To compensate for low enrollment during the fall term of the 1918/1919 school year, members of the faculty were asked to enroll young men from area towns in the Student Army Training Corp. The 124 men lived on campus, drilled and could attend class. Although the Indiana State Normal Bulletin (Vol. XII, No. 2, November 1918) announces that "Never before in any country has such a splendid opportunity been offered to educated young men." the 1919 yearbook records:
During the Fall term of nineteen hundred eighteen, military training occupied the most important place in the life of our school. The Students' Army Training Corp, alias The Saturday Afternoon Tea Club, alias other appellations which all members will recall was established under the supervision of the government to train students for entrance into the army as commissioned officers.

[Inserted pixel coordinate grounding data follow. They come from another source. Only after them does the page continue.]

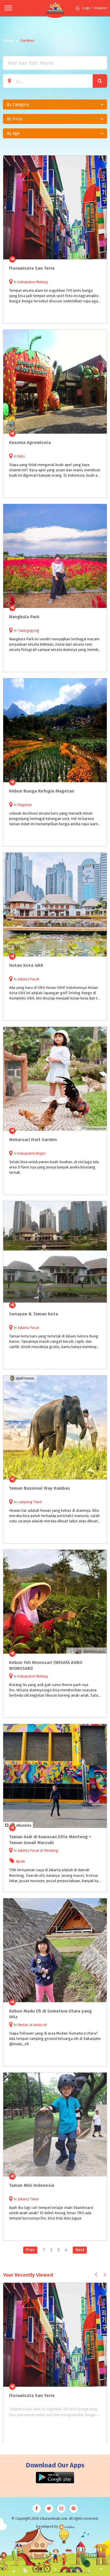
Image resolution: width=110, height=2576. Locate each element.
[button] (55, 105)
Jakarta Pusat (28, 979)
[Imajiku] (66, 2526)
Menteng (51, 1851)
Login (86, 8)
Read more (99, 259)
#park (20, 1861)
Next (79, 2249)
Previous (96, 2274)
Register (100, 8)
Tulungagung (28, 631)
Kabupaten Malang (33, 282)
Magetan (25, 805)
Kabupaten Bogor (31, 1153)
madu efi (40, 2025)
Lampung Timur (30, 1502)
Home (8, 40)
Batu (21, 456)
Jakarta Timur (28, 2199)
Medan (23, 2025)
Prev (30, 2249)
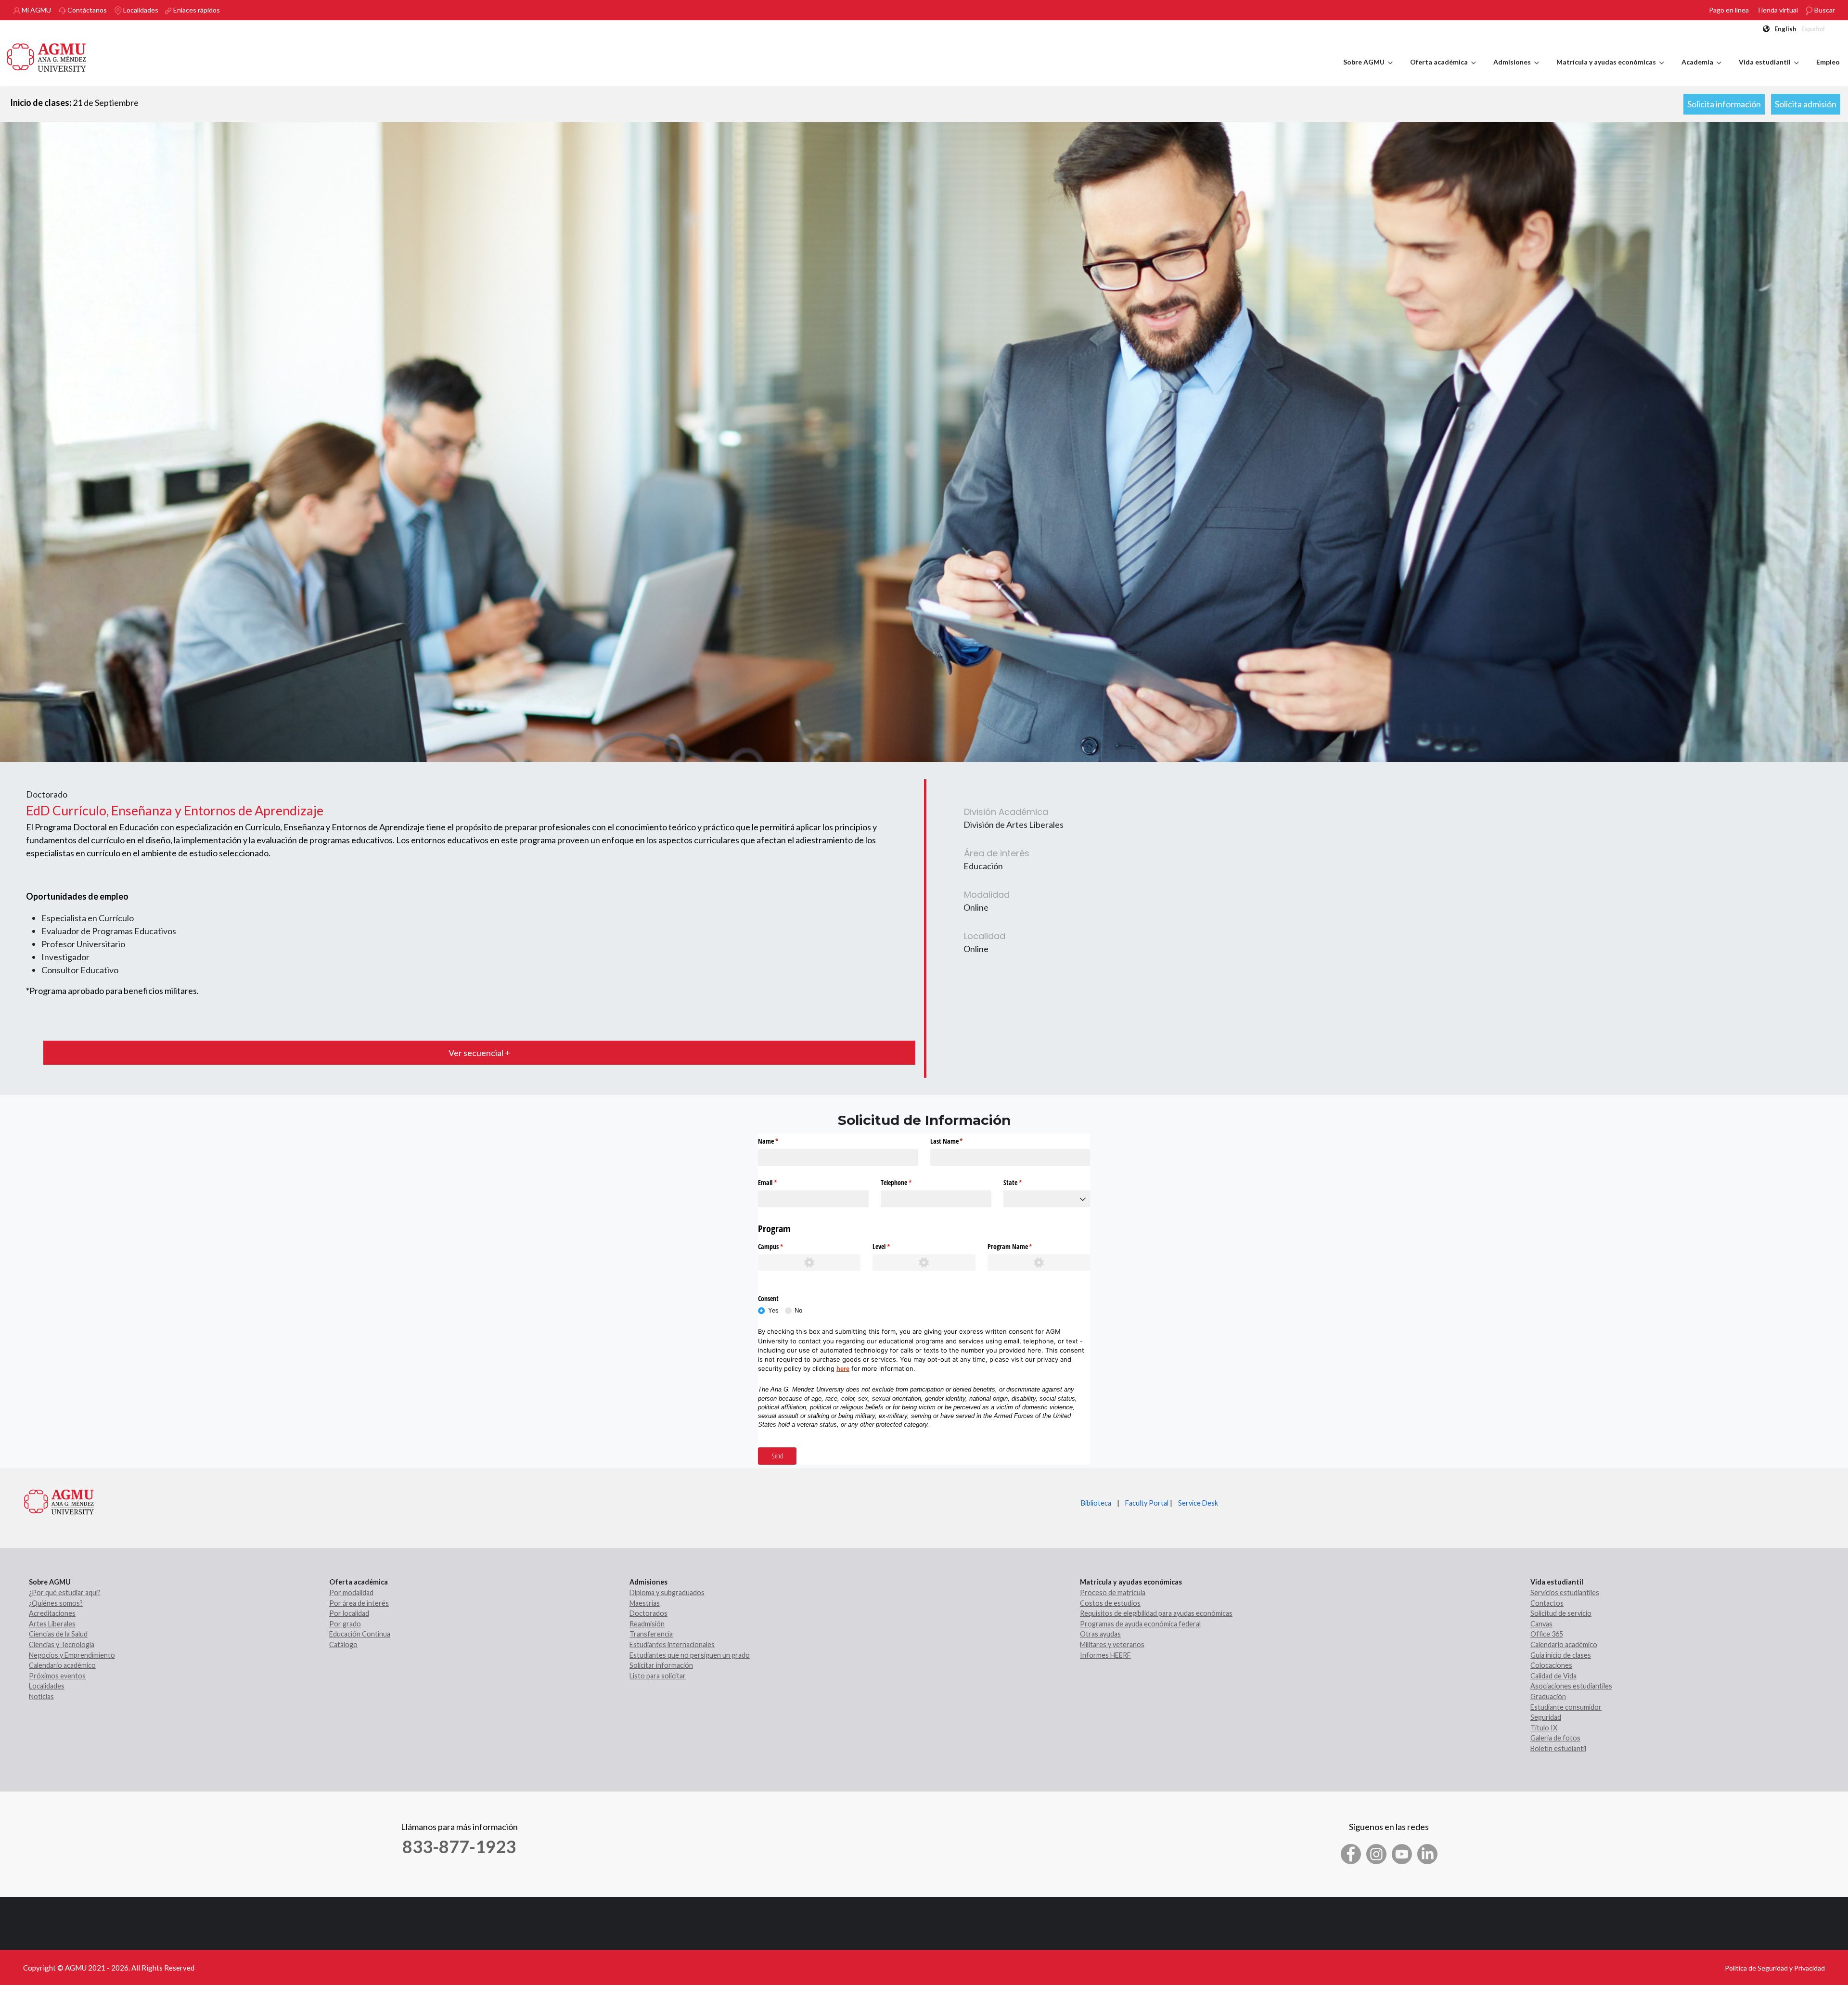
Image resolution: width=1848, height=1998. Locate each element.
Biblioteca (1096, 1503)
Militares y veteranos (1112, 1644)
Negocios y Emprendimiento (72, 1655)
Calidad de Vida (1553, 1676)
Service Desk (1198, 1503)
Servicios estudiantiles (1564, 1592)
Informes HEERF (1105, 1655)
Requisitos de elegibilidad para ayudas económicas (1156, 1613)
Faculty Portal (1146, 1503)
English (1785, 29)
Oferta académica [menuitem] (1443, 71)
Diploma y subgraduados (667, 1592)
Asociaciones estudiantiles (1571, 1686)
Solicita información (1724, 104)
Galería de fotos (1555, 1738)
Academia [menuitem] (1701, 71)
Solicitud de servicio (1560, 1613)
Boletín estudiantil (1558, 1748)
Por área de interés (359, 1603)
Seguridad (1545, 1717)
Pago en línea (1729, 10)
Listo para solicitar (657, 1676)
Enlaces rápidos (196, 10)
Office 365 (1546, 1634)
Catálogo (343, 1644)
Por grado (345, 1624)
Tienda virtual (1777, 10)
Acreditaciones (52, 1613)
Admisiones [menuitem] (1516, 71)
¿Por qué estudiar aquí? (65, 1592)
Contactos (1547, 1603)
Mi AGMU (35, 10)
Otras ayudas (1100, 1634)
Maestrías (644, 1603)
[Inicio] (47, 56)
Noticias (41, 1696)
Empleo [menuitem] (1828, 62)
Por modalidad (351, 1592)
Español (1813, 29)
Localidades (140, 10)
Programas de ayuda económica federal (1140, 1624)
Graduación (1548, 1696)
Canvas (1541, 1624)
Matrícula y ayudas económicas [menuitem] (1610, 71)
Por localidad (349, 1613)
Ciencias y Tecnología (61, 1644)
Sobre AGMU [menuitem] (1368, 71)
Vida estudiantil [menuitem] (1769, 71)
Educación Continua (359, 1634)
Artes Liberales (52, 1624)
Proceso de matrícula (1112, 1592)
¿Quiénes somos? (56, 1603)
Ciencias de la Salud (58, 1634)
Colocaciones (1551, 1665)
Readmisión (647, 1624)
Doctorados (648, 1613)
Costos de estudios (1110, 1603)
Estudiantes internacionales (672, 1644)
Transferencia (651, 1634)
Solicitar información (661, 1665)
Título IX (1543, 1728)
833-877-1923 (459, 1846)
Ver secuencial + (479, 1052)
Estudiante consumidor (1566, 1707)
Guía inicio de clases (1560, 1655)
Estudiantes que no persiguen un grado (689, 1655)
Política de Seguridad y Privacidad (1775, 1968)
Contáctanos (86, 10)
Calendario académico (62, 1665)
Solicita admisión (1805, 104)
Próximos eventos (57, 1676)
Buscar (1824, 10)
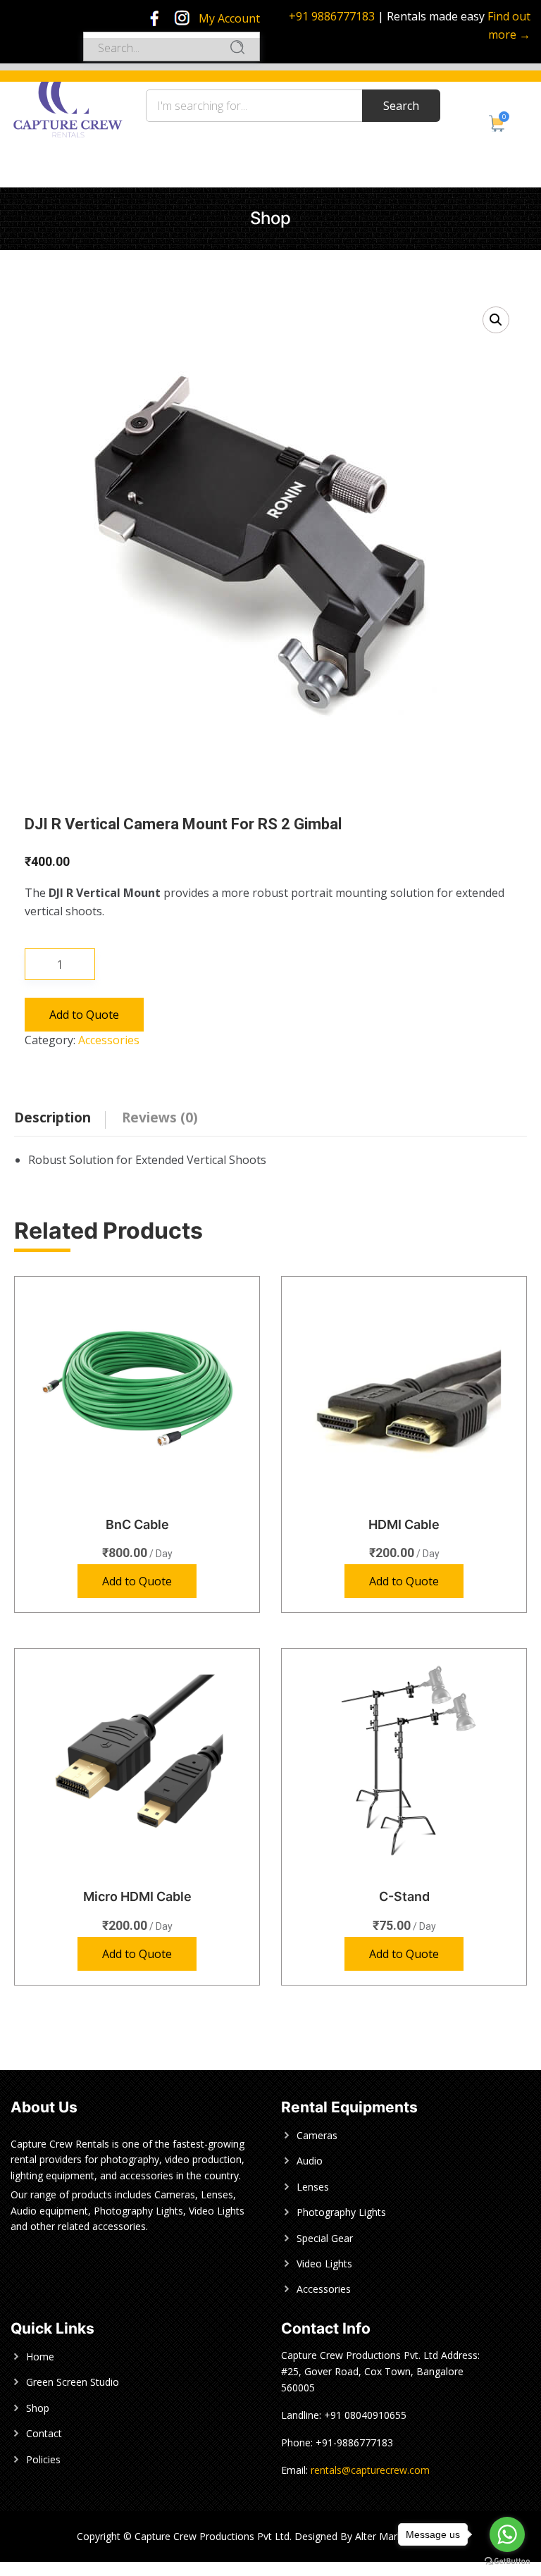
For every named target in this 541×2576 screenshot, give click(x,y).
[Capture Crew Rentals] (68, 103)
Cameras (317, 2135)
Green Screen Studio (72, 2382)
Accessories (108, 1040)
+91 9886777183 (332, 16)
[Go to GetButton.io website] (507, 2561)
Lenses (313, 2186)
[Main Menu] (18, 55)
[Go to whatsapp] (507, 2534)
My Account (229, 18)
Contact (44, 2433)
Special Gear (325, 2238)
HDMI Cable (404, 1524)
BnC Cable (137, 1524)
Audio (310, 2160)
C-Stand (404, 1896)
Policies (43, 2459)
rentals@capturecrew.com (370, 2470)
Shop (37, 2408)
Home (40, 2356)
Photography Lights (341, 2212)
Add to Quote (84, 1014)
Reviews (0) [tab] (160, 1117)
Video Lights (324, 2263)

This section of the yearbook appears to have been authored by a participant in the SATC program as he continues with:
Though greatly handicapped by the lack of equipment, change of programs and disease epidemics, we might, in a flattering way, say that it was a successfully conducted work until the termination of the war caused interest in this direction to cease." "The majority of us enlisted under a misconception, and our proud, freedom-loving spirits soon chafed under the toils and limitations of a soldier's life. Thing did not concur with our previously conceived notions of a military career. The grease and grime of pots and pans was not considered by some to be much of an inspiration to embryo officers. Touching one's feet with the tips of the fingers without bending the knees is galling to the pride, and to some a physical impossibility.